▶ Task details:
Copy out every line of the data where the word "resolution" is found.

▶ Stored data:

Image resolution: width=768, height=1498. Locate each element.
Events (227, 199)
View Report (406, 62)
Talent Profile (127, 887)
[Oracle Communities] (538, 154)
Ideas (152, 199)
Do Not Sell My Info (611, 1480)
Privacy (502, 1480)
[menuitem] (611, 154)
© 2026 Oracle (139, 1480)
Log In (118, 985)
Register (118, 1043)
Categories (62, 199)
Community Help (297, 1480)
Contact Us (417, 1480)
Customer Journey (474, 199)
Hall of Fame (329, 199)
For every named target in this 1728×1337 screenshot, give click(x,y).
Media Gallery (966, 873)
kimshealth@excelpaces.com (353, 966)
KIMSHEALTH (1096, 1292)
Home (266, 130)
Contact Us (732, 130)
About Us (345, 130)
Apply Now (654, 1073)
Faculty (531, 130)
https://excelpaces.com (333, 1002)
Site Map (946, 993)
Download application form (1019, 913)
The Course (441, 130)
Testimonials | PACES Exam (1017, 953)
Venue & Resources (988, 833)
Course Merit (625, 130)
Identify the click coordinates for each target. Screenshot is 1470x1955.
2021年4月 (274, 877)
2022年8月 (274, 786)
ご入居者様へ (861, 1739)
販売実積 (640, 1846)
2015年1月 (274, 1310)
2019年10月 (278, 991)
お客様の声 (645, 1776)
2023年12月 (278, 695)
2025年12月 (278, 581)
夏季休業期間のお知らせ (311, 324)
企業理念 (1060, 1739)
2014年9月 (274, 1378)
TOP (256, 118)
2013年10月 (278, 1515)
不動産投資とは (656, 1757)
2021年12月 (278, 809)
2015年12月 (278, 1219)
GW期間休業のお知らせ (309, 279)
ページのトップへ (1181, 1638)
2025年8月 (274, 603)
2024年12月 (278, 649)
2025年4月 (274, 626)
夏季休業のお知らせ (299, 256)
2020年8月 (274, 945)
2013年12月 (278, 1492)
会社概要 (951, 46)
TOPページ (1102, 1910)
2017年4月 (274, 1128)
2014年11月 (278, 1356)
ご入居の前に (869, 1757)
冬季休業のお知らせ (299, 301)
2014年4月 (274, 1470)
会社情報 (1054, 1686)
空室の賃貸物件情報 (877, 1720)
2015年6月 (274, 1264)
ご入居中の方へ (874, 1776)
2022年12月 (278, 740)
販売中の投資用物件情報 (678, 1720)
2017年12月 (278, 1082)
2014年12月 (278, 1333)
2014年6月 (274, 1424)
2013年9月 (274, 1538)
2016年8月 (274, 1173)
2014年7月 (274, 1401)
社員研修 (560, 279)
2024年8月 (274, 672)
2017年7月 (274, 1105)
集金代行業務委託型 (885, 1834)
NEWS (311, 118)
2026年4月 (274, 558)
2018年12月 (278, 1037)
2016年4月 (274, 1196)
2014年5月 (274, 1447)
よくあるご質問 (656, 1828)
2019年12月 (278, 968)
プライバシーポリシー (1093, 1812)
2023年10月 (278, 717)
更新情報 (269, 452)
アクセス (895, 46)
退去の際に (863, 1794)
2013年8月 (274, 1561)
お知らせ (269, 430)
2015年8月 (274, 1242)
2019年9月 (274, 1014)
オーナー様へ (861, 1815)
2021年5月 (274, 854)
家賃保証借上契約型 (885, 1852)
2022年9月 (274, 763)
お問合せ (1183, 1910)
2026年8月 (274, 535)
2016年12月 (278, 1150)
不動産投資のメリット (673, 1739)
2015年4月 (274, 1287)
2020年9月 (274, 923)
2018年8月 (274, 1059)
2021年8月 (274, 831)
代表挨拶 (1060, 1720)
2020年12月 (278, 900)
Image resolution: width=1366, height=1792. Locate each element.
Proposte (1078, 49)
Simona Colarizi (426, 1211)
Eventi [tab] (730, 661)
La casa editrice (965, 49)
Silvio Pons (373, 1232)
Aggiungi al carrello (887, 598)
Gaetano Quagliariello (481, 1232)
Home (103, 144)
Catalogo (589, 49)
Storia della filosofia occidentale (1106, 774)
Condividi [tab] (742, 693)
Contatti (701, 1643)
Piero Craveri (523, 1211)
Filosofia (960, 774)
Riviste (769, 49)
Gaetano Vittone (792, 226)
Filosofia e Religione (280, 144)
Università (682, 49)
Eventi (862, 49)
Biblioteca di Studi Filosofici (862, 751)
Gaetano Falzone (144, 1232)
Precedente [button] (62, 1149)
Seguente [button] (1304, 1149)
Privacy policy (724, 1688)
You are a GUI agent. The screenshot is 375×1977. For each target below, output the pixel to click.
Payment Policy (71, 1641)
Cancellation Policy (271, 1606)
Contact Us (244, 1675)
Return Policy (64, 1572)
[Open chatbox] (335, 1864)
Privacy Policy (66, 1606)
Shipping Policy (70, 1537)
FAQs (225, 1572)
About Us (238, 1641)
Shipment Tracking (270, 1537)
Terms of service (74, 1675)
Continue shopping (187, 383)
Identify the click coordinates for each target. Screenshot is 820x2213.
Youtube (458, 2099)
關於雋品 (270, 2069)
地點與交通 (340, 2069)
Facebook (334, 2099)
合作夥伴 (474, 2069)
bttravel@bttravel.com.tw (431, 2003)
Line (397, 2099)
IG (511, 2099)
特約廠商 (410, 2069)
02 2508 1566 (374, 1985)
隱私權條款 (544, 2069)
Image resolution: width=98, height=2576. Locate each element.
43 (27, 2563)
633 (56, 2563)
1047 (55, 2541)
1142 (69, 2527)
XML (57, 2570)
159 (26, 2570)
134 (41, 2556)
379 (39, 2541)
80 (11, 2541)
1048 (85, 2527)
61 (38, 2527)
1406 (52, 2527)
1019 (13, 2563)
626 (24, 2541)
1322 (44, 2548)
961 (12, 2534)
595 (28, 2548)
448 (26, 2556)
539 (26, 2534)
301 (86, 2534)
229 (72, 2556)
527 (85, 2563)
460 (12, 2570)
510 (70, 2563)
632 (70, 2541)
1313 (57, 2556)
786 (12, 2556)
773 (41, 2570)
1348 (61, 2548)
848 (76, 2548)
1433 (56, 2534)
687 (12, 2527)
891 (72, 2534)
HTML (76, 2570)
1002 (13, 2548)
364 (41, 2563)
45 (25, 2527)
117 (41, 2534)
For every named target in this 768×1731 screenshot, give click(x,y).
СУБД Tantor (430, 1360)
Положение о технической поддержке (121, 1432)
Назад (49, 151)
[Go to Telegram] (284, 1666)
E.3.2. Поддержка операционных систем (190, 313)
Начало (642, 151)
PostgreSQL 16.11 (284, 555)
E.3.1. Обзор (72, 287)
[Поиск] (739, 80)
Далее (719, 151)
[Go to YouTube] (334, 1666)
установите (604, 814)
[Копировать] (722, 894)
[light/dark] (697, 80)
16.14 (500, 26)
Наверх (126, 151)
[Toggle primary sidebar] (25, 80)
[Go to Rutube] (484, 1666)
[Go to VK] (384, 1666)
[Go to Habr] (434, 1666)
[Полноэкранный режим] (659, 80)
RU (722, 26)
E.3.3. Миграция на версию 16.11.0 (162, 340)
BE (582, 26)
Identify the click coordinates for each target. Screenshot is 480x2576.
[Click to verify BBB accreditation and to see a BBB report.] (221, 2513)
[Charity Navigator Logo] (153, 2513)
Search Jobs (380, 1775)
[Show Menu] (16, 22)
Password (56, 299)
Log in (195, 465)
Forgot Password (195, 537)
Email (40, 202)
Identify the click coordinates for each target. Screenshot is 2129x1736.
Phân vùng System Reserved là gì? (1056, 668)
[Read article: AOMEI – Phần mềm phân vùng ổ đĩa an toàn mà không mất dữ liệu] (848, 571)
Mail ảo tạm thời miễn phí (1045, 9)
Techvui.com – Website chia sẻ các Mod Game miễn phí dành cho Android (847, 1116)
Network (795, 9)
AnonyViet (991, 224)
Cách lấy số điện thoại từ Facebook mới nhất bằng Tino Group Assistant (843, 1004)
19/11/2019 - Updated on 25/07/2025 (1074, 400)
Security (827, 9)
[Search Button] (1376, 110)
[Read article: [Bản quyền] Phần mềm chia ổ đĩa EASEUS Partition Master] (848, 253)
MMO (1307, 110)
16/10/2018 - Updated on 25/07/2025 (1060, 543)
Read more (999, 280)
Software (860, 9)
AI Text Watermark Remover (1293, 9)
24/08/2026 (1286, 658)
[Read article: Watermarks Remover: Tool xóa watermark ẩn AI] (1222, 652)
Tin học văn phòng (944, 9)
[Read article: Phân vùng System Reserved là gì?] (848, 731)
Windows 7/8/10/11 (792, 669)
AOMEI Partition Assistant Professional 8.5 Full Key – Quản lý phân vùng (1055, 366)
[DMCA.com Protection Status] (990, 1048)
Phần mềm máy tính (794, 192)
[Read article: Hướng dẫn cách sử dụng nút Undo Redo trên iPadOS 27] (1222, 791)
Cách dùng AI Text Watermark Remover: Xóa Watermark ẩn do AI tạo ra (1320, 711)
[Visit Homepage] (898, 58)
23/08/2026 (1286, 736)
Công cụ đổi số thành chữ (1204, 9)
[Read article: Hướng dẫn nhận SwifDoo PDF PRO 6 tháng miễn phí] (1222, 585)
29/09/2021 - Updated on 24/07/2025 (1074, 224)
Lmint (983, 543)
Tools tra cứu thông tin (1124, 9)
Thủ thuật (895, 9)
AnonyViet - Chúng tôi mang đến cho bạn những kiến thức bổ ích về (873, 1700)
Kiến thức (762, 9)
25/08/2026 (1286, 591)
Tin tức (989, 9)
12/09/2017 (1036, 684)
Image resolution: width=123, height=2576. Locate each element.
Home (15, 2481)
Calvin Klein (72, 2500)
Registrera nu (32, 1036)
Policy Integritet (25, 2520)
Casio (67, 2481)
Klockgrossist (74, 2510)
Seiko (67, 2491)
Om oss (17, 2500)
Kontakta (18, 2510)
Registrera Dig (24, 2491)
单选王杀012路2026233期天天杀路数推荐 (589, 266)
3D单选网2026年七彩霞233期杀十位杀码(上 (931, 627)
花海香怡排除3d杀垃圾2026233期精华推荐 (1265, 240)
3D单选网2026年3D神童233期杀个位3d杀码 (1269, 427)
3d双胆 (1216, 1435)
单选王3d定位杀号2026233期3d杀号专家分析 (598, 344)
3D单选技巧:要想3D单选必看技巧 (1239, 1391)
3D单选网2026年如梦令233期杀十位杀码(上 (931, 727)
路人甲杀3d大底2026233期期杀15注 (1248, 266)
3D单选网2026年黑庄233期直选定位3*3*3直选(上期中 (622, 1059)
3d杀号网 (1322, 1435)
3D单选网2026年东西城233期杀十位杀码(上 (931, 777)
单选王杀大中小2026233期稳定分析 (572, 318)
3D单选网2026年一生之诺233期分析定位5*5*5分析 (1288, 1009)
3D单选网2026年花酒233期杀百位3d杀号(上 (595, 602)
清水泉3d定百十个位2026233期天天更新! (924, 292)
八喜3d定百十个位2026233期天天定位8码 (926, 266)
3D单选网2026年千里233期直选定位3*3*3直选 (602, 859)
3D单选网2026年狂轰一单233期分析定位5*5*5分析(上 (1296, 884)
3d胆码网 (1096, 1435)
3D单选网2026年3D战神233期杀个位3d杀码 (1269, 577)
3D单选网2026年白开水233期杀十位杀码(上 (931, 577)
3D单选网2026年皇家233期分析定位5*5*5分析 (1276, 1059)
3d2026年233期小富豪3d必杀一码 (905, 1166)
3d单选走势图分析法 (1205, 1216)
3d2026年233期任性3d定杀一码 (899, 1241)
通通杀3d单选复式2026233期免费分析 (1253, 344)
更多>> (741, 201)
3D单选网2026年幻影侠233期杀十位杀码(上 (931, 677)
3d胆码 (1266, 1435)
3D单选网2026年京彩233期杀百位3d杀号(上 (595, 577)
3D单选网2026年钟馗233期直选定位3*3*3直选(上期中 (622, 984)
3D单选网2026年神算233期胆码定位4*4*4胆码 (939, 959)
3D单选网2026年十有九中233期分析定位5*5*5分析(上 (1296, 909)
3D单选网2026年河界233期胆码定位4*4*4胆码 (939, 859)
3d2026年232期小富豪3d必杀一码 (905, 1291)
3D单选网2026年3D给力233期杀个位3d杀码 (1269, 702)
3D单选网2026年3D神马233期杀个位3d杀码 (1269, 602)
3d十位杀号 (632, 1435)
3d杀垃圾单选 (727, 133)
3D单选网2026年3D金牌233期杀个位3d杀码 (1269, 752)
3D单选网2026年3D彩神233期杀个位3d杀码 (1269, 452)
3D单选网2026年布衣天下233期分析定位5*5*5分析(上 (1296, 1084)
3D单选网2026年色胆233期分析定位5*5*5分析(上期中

▶ Response for this exercise:
Image resolution: width=768, height=1498. Locate each element.
Image resolution: width=1366, height=1792. Locate each element.
Image resolution: width=98, height=2576. Locate each element.
Image resolution: width=123, height=2576. Locate each element.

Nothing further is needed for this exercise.